To address this issue I am aiming to investigate device-based interactions on mobile devices and how they can support collocated collaborative work scenarios. Device-based interactions are performed directly with mobile devices using built-in sensors. They depend on devices and their sensors, users and their cognitive abilities and the surrounding and specific situations. In this thesis the mainly addressed parameters for measuring and evaluating efficient collocated collaboration are user experience [2] and social interaction [3] between collaborating people. Different (user) roles and situations will be taken into account to get insights into how such interactions are performed depending on these roles. Several device-based interactions for collaborative scenarios based on specific tasks as well as requirements and challenges in collaboration are presented. Prototypically implemented, they serve as basis to show, compare and revise the efficiency of device-based interactions, to answer the question on the usefulness of such interactions in collaboration and to get measured results on the users‘ behavior.

[1] Andrés Lucero, Matt Jones, Tero Jokela, and Simon Robinson. 2013. Mobile collocated interactions: taking an offline break together. interactions 20, 2 (March 2013), 26-32.
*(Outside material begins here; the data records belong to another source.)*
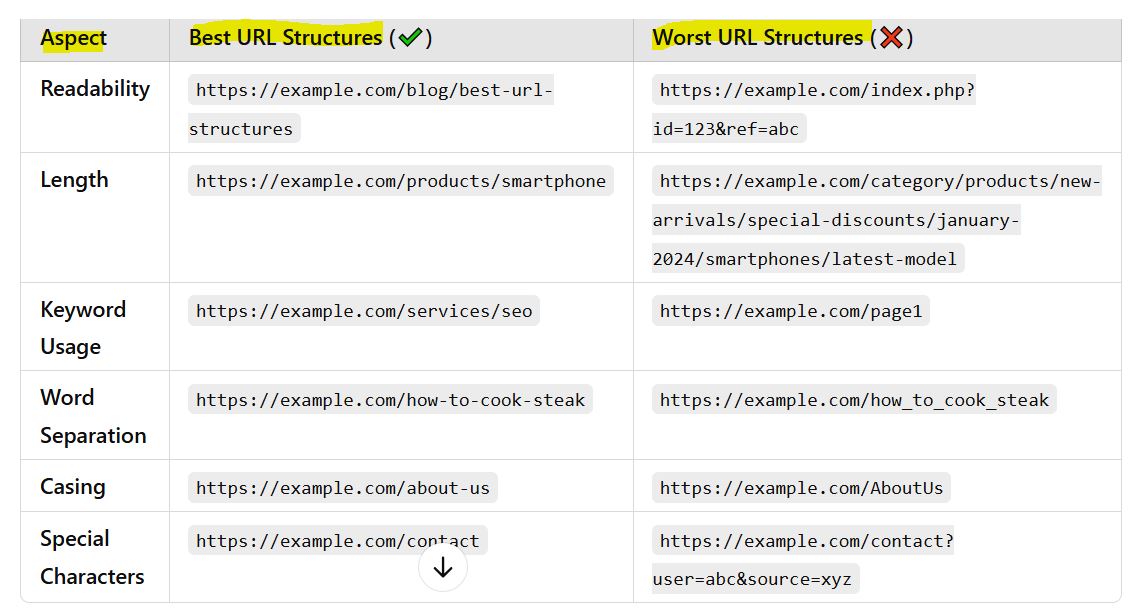Screen dimensions: 1138x615
Task: Click the services/seo URL snippet
Action: tap(364, 311)
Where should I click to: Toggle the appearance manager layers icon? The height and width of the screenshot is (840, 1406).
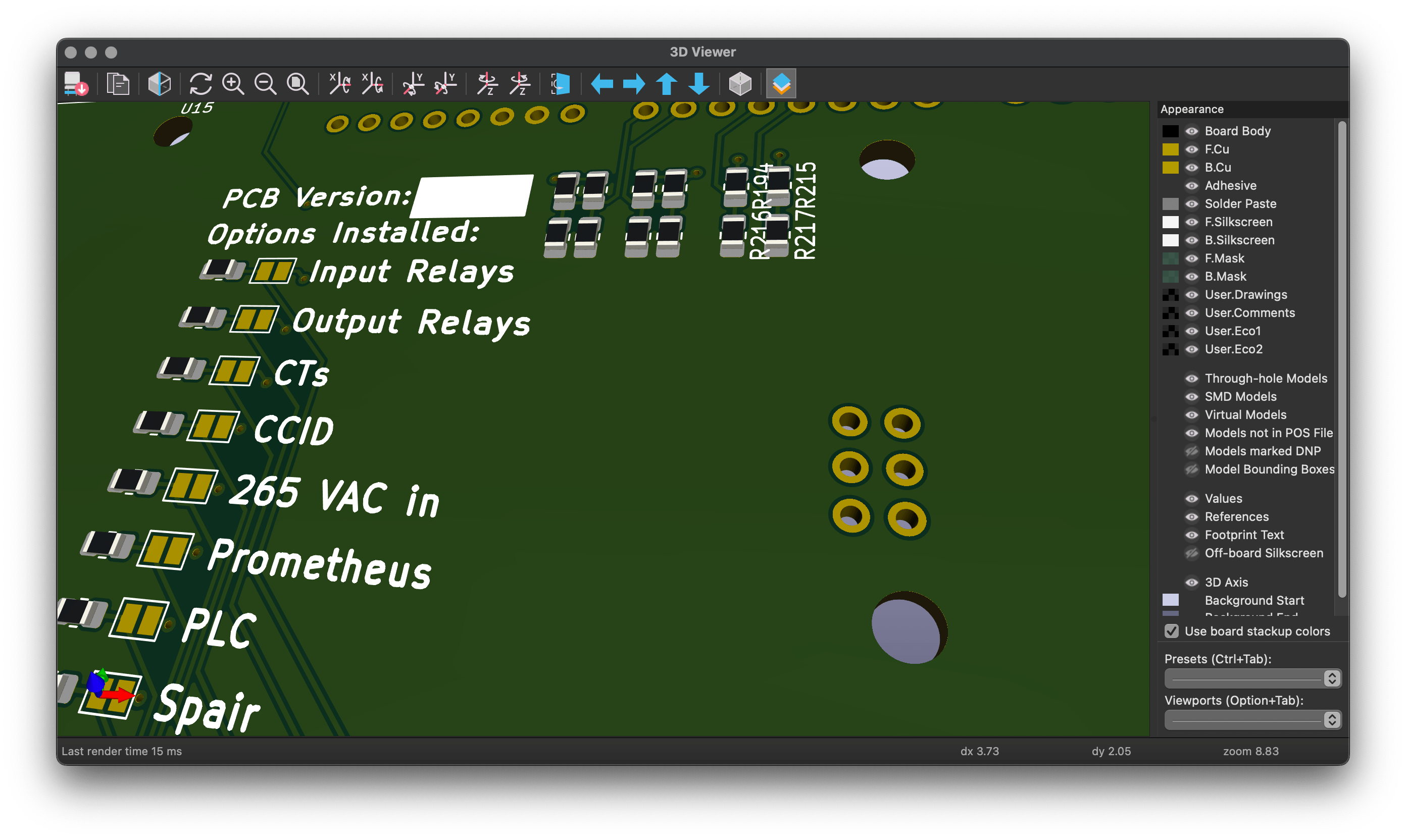pos(781,84)
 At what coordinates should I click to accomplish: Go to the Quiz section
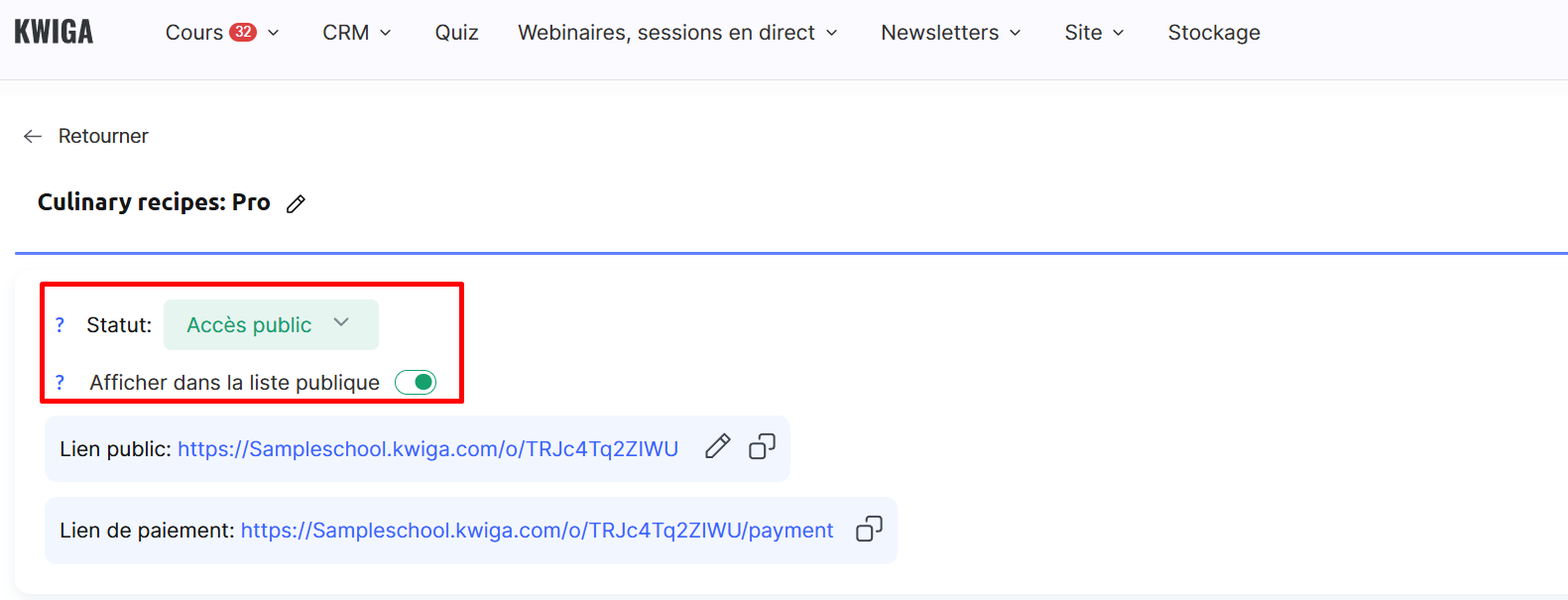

[2] Sus Lundgren, Joel E. Fischer, Stuart Reeves, and Olof Torgersson. 2015. Designing Mobile Experiences for Collocated Interaction. In Proceedings of the 18th ACM Conference on Computer Supported Cooperative Work and Social Computing (CSCW ’15). ACM, New York, NY, USA, 496-507.

[3] Gustavo Zurita, Miguel Nussbaum, Computer supported collaborative learning using wirelessly interconnected handheld computers, Computers and Education, Volume 42, Issue 3, April 2004, 289-314.